Community Health Fairs
Each year, the SLHS Hearing Clinic participates in annual health fair events. These include the Tucson Festival of Hope and the Healthy Aging Expo. The Festival of Hope is a large scale, multidimensional fair providing health care and screenings, health information and referral service, food, clothing and groceries to Tucson ‘s homeless adults and children.

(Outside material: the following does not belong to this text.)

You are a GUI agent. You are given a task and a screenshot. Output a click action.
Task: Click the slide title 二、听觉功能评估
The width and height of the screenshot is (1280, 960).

St. Andrew’s Children’s Clinic
On the first Thursday of every month (except July), St. Andrews Church in Nogales, Arizona, is converted to a multispecialty clinic designed to serve Mexican children who are medically indigent. Professional and other services are provided by more than 200 volunteers and approximately 200 children are seen each month. Services include pediatrics, orthotics, neurology, nutrition, physical and occupational therapy, vision and other specialties. Speech, language and hearing services have been provided by SLHS alumni for approximately 30 years. SLHS faculty and students join with private community volunteers to provide audiological services. Free diagnostic services are provided in a mobile test facility that is equipped with two sound suites. Hearing aids, earmolds and followup services are provided at little or no cost to the children.
SLHS Audiology faculty and students work with personnel from the Sistema de Desarrollo Integral de la Familia (DIF), Manos que Hablan (Hands that talk), and ARSOBO (Arizona-Sonora Border Projects) to serve adults and others who do not qualify for services from St. Andrew’s Clinic. Volunteers from the Tucson community and the U of A cross the border with clinic equipment into Nogales, Sonora, several times per year. Diagnostic services are provided and referrals are made to health care providers in Mexico when appropriate. Hearing aid candidates are provided with used, reconditioned instruments at little or no cost to the clients.